Copy the records below word for word, omitting the pictures.

□ □ □ □ □

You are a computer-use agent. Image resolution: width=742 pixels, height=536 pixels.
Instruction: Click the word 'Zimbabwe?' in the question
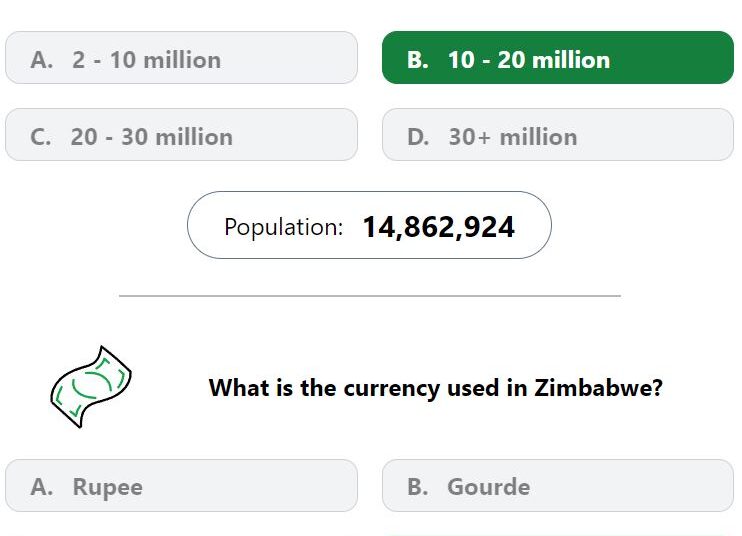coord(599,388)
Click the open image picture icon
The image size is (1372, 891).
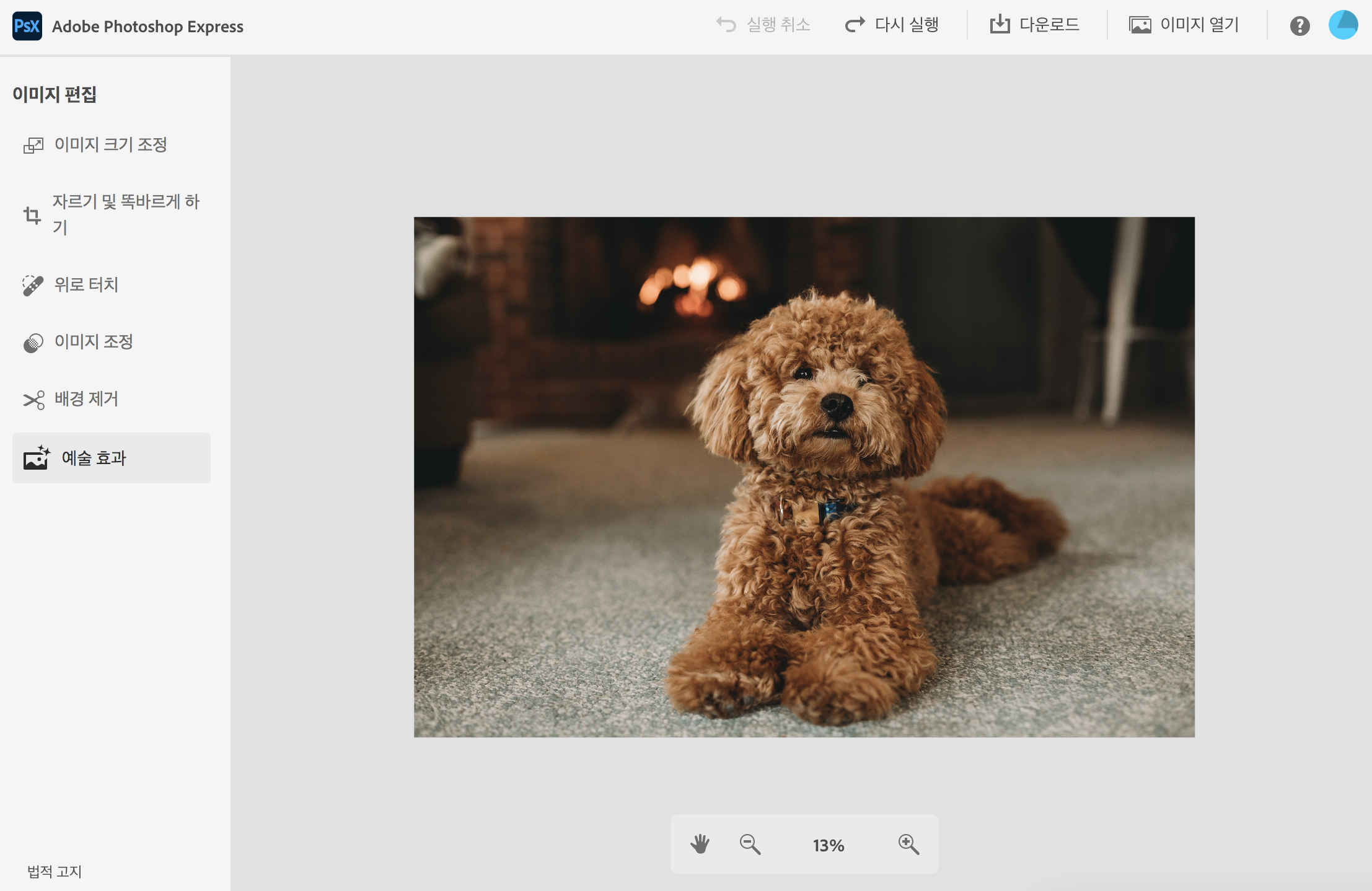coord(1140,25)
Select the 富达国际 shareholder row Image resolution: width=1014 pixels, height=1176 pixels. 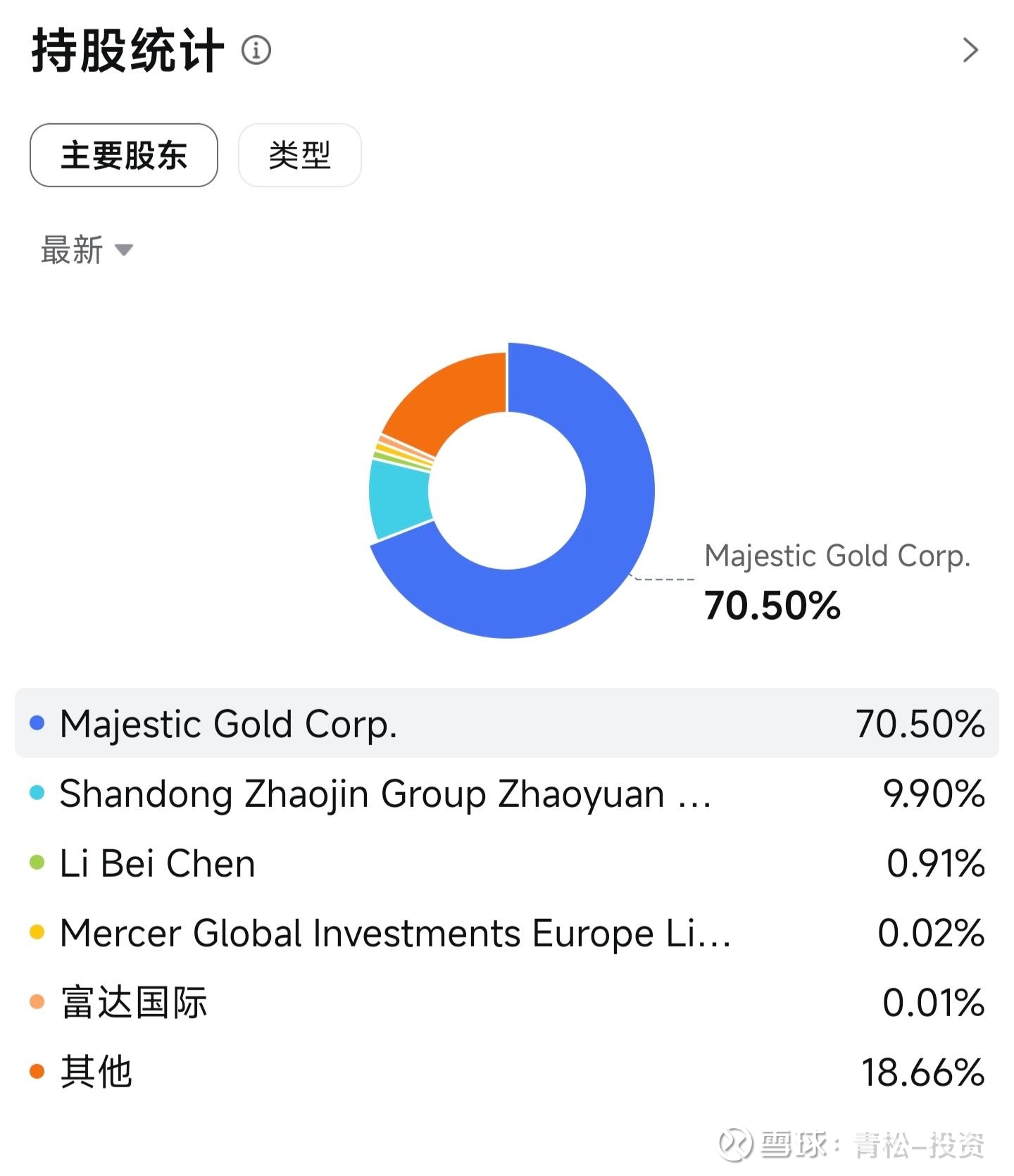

□ □ □ □ □

EXERCISE RESPONSE —
You are a computer-use agent. Image resolution: width=742 pixels, height=536 pixels.
Instruction: Click the word 'Zimbabwe?' in the question
coord(599,388)
Click the open image picture icon
The image size is (1372, 891).
coord(1140,25)
Select the 富达国际 shareholder row Image resolution: width=1014 pixels, height=1176 pixels. 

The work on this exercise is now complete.